- **課題**:
マリーの死を受け入れるアマデウスを描いた本文を、最後の台詞の後から書き継げ。

- **本文**:
---------------
しかし、マリーはジャンヌゲオルギウスを逃がすために、そしてフランスの民を守るためにジャンヌ・オルタに立ち向かい、華々しく散った。
アマデウスはまたしてもその場に居合わせる事が出来なかった。
別れの間際、「帰ってきたらピアノを聞かせてね」と、一度も果たされる事のなかった約束を、2人の間だけで通じる別れの言葉を聞かされてしまっては、止める事など出来るはずもなかった。

そうして残されたアマデウスは飄々とした態度のままで、彼女の死を受け入れた。それがマリーの生き方であり、後悔など無かったと分かっていたから。

そして、その時に零した言葉に疑問を持ったマシュへ自分の人生観を語る。


「僕が残したものは多くの人々に愛されたけど、僕の人生はどうでもいいものだった」

「でも、それでいいんだ。人間は醜くて汚い。僕の結論は変わらない」
---------------
コレクションから抽出したデータ
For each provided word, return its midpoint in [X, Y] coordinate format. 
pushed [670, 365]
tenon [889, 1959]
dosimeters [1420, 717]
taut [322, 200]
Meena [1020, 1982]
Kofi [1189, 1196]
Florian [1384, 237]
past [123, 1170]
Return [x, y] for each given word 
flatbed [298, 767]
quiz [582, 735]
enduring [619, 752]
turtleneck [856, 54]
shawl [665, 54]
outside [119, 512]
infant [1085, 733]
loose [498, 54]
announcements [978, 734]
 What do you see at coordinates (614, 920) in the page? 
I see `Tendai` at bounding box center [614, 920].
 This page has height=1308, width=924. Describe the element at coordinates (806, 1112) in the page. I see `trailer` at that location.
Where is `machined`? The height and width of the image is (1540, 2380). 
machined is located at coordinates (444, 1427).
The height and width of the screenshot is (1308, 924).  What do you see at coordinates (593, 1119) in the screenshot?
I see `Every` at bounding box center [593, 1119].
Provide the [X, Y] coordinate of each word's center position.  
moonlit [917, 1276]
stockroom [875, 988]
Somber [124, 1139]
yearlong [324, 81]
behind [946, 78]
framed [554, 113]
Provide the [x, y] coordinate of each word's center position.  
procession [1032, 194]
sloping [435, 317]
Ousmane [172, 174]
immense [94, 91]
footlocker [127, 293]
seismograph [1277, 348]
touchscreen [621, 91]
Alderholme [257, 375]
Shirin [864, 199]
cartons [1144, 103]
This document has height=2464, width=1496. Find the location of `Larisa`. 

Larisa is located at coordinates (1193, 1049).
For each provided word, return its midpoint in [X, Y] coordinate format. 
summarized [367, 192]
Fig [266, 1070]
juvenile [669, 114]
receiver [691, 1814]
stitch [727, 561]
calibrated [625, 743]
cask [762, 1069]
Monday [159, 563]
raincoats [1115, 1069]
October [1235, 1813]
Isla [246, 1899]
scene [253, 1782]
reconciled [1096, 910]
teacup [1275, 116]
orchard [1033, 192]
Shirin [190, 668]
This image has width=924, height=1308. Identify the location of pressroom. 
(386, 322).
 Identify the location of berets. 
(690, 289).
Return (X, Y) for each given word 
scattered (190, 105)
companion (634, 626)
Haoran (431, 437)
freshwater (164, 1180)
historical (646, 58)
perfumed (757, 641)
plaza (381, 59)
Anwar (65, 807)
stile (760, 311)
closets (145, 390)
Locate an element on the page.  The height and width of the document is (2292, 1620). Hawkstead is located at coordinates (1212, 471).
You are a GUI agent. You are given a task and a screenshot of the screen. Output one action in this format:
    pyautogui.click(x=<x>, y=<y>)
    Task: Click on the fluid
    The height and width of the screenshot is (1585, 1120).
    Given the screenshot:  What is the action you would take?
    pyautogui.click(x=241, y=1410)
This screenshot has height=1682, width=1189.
---------------
- **解答**:
「輝くような悪人も、吐き気をもよおす聖人もいる。だから君も、自分の未来を恐れる必要はない」

「君は世界によって作られ、君は世界を拡張し、成長させる」

「人間になる、とはそういうコトだ」


その後、因縁の相手であるサンソンとの最後の戦いに勝利したアマデウスは、修正された時代から静かに去っていった。

そして最終特異点「冠位時間神殿ソロモン」で久々に登場。主人公と縁を結んだ英霊の一人として魔神柱との戦いに参戦した。
そこで彼が語ったところによれば本来魔神柱アムドゥシアスになっていたのは自分であったらしい。
しかし、彼はその道を外れ、音楽家となった。
それはとうに音楽に魂を捧げていたためとも、彼女との出会いがアマデウスの運命を変えたからとも。


なお、最初のメインストーリーでこのように活躍を見せるサーヴァントだが、レアリティは☆1。☆1である。
1章中ではNPCサポートとして登場するが、☆4のマリーやジークフリート、☆5のジャンヌを差し置いて使うには……
とはいえ、低レアに定評のあるFGOである。彼もただ弱っちいだけのクズでは決して無い。

1ターン限りだが味方全体への強力なArtsカード強化をばらまく「音楽神の加護(偽)[EX]」、ダメージ0だが大幅な攻防デバフ+呪い(継続ダメージ)を与える宝具が主な特徴。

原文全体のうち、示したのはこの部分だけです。